**Task statement**.
Starting at the line below holding "Click the Share button" and stopping at the line holding "Given: Switch to the Overview tab", print every line exactly, both ends included, and leave the rest out.

[Records contained in a dataset]
•••••

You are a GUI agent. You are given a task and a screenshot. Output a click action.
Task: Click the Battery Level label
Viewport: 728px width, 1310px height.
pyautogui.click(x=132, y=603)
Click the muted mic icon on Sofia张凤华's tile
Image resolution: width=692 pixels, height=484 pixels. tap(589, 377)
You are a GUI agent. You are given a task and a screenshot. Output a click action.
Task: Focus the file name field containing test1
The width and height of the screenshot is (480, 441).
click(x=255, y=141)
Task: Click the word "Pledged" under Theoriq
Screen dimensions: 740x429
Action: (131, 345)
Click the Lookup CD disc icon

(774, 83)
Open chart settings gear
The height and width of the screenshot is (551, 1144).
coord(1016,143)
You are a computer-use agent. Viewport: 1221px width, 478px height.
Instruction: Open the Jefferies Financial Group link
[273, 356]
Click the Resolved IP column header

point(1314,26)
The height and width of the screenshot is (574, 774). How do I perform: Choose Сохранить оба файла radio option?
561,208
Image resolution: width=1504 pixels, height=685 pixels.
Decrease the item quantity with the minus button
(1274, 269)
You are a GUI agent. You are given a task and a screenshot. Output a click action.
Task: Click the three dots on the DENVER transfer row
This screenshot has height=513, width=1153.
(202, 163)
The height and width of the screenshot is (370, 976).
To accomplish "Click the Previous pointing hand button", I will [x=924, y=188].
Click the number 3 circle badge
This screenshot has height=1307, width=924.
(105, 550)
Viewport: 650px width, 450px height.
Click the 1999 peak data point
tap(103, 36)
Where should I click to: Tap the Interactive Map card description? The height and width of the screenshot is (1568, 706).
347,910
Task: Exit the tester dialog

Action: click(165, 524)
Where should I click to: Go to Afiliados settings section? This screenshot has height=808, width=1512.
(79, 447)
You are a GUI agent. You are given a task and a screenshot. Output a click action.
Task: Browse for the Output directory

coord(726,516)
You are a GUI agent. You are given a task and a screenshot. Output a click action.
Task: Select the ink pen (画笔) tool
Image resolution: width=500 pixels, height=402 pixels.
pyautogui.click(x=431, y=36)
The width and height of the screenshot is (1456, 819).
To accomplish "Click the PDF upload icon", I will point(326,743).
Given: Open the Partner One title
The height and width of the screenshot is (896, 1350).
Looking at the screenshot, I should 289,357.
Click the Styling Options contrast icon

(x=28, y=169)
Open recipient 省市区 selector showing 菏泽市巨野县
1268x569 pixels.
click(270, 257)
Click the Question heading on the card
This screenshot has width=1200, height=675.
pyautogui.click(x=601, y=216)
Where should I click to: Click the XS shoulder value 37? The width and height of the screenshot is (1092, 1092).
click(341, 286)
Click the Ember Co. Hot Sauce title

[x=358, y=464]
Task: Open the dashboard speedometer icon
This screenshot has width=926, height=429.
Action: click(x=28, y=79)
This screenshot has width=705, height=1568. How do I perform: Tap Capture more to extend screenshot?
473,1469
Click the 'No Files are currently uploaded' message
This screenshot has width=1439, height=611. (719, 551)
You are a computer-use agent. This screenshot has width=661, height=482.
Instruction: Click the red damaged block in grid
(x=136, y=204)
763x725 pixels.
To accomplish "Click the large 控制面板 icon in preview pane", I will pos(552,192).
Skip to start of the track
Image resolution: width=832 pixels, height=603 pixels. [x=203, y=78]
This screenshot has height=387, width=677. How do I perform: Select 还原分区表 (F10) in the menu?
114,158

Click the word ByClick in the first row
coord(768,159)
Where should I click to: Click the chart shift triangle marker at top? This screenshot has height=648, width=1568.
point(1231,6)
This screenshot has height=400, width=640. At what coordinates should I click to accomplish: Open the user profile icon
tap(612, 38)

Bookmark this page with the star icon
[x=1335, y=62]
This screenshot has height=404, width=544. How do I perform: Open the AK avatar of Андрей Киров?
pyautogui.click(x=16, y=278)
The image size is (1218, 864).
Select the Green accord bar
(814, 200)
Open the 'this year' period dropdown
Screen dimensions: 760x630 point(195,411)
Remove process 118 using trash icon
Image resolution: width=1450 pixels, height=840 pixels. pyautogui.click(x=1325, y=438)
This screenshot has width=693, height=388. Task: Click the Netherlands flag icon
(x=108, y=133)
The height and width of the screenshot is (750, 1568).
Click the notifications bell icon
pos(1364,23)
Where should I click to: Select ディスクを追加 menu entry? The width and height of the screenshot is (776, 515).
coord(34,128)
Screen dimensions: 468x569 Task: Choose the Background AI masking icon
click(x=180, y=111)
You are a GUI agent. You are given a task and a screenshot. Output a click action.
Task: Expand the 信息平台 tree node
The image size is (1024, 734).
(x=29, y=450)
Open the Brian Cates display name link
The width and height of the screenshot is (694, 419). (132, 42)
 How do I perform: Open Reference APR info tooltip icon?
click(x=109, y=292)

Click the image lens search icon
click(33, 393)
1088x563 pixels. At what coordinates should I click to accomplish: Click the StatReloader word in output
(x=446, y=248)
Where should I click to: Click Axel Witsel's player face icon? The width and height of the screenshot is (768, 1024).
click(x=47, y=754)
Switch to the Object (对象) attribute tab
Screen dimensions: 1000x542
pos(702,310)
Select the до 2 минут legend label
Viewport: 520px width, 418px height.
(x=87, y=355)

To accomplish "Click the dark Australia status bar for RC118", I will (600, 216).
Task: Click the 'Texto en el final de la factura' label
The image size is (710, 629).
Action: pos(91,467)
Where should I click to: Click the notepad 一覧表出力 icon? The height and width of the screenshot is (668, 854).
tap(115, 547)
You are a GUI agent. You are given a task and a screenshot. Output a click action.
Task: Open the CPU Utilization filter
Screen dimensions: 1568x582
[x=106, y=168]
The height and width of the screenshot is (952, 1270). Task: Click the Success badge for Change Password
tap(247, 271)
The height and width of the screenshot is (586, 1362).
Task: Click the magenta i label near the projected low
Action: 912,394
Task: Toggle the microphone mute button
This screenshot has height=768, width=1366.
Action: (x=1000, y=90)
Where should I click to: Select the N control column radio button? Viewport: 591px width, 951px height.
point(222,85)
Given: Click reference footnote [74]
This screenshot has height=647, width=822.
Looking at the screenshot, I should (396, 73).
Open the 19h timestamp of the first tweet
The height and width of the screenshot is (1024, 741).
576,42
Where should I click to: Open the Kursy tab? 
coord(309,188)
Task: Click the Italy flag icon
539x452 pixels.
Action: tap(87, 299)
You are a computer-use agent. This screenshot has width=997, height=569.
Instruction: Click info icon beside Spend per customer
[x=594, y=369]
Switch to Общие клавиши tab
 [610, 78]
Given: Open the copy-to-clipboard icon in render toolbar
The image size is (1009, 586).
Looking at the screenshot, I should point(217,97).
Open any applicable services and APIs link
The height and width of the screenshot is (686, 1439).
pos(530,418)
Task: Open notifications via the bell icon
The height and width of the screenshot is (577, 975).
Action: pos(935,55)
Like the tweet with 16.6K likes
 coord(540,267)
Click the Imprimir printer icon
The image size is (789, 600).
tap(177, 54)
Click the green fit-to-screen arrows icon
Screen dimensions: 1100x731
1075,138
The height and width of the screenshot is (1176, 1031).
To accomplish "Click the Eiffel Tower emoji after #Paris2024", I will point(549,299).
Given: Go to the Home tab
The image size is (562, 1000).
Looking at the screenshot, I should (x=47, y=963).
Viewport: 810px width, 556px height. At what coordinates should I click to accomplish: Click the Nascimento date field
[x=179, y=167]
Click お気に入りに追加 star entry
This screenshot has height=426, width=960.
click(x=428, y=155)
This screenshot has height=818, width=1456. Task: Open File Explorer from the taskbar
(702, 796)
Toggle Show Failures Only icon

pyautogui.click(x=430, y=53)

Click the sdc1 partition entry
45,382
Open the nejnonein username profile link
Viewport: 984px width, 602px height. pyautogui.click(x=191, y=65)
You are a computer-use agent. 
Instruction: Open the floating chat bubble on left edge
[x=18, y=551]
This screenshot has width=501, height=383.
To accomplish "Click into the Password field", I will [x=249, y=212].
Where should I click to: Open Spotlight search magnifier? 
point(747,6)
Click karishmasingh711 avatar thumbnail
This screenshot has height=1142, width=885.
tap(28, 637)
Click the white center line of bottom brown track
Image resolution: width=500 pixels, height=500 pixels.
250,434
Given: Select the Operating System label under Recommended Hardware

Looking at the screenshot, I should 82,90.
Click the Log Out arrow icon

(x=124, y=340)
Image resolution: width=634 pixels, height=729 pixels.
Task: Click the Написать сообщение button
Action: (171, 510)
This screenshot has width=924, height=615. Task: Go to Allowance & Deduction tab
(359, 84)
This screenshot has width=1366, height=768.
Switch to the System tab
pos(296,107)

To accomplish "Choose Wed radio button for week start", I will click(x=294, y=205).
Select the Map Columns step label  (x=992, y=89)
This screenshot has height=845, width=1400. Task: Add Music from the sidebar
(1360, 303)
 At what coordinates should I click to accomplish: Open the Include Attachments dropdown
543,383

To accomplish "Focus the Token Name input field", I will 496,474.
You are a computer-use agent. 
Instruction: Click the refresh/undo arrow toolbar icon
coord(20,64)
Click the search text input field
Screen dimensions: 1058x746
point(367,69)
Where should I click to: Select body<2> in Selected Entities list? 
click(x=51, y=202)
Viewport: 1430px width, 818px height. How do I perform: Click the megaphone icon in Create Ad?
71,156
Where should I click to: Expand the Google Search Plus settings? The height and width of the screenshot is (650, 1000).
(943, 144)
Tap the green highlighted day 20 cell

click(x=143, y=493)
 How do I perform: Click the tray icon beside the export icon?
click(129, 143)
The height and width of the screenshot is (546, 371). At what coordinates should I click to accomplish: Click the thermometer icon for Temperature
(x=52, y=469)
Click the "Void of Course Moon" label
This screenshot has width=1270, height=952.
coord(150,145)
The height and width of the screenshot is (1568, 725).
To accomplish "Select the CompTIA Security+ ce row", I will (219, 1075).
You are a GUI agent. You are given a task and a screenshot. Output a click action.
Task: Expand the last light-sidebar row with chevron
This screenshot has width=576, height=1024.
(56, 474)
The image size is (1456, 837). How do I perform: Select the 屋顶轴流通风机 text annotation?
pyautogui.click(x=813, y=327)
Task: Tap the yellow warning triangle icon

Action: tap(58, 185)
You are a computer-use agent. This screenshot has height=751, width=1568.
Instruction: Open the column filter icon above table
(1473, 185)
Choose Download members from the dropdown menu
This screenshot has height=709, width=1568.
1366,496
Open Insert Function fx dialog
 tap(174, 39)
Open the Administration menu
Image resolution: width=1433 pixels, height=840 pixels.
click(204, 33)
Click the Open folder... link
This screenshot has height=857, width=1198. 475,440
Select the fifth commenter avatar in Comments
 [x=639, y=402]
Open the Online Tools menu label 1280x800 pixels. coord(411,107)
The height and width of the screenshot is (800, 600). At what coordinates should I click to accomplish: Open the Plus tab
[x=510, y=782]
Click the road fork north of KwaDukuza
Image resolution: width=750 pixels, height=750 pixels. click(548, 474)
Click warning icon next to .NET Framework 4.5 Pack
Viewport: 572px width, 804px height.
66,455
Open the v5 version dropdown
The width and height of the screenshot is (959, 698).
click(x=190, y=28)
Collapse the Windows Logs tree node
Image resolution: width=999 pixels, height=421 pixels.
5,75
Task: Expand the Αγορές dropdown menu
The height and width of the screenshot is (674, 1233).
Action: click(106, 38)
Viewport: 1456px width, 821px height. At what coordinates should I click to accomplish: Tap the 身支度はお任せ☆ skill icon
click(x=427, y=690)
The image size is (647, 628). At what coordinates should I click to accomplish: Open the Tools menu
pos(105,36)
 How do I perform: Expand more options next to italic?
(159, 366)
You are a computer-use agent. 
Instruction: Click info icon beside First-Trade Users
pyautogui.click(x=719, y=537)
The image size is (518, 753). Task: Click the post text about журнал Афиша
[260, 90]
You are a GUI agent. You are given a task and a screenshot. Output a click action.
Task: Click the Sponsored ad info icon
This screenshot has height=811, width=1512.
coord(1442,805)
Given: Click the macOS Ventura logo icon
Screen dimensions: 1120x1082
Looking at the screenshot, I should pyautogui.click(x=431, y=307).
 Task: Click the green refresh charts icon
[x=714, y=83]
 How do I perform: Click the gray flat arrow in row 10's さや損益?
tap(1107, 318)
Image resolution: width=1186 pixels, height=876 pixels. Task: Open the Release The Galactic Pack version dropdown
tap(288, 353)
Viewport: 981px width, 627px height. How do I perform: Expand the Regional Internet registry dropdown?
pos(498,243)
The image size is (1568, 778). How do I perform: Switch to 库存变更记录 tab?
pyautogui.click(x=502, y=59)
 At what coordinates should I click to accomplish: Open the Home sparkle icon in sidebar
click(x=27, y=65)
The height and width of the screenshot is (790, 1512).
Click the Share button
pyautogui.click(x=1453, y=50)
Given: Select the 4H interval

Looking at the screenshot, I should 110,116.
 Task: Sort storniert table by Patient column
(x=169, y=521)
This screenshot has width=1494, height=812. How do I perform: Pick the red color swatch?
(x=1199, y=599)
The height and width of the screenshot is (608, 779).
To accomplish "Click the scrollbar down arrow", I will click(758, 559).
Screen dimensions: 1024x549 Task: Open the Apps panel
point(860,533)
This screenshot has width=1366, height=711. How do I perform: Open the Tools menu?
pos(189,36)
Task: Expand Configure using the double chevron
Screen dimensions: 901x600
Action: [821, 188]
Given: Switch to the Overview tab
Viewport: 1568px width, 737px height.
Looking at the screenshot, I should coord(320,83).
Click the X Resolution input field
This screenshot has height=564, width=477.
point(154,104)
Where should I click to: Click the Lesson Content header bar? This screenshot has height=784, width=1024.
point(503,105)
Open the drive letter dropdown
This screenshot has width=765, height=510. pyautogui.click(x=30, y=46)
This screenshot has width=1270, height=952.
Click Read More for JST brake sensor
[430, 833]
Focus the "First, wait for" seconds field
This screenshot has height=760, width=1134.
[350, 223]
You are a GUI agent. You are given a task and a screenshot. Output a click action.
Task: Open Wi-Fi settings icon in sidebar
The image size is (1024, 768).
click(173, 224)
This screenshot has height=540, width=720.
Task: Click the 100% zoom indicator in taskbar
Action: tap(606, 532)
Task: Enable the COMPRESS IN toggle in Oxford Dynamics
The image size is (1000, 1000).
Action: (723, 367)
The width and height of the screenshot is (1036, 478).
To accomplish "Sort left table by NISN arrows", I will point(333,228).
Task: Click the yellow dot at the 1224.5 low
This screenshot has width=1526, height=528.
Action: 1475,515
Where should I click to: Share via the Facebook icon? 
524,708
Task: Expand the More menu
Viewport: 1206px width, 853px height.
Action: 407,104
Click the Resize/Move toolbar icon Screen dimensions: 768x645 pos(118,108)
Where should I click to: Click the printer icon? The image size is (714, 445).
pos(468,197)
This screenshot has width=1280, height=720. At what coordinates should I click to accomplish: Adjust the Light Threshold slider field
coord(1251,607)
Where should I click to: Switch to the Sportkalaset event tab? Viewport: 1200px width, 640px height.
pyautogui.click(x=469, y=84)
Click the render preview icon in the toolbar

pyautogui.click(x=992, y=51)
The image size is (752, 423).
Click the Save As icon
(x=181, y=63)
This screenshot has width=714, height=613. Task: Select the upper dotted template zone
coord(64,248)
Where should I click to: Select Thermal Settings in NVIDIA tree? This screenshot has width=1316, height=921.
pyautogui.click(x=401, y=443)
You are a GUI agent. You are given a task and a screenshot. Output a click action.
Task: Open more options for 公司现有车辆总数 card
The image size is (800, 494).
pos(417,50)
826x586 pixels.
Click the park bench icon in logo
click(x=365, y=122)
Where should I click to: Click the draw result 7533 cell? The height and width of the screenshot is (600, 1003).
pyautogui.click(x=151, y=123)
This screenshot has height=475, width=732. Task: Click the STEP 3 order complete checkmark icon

•••••

**Completed task**.
Click the Share button
pyautogui.click(x=1453, y=50)
Given: Select the 4H interval

Looking at the screenshot, I should 110,116.
 Task: Sort storniert table by Patient column
(x=169, y=521)
This screenshot has width=1494, height=812. How do I perform: Pick the red color swatch?
(x=1199, y=599)
The height and width of the screenshot is (608, 779).
To accomplish "Click the scrollbar down arrow", I will click(758, 559).
Screen dimensions: 1024x549 Task: Open the Apps panel
point(860,533)
This screenshot has width=1366, height=711. How do I perform: Open the Tools menu?
pos(189,36)
Task: Expand Configure using the double chevron
Screen dimensions: 901x600
Action: [821, 188]
Given: Switch to the Overview tab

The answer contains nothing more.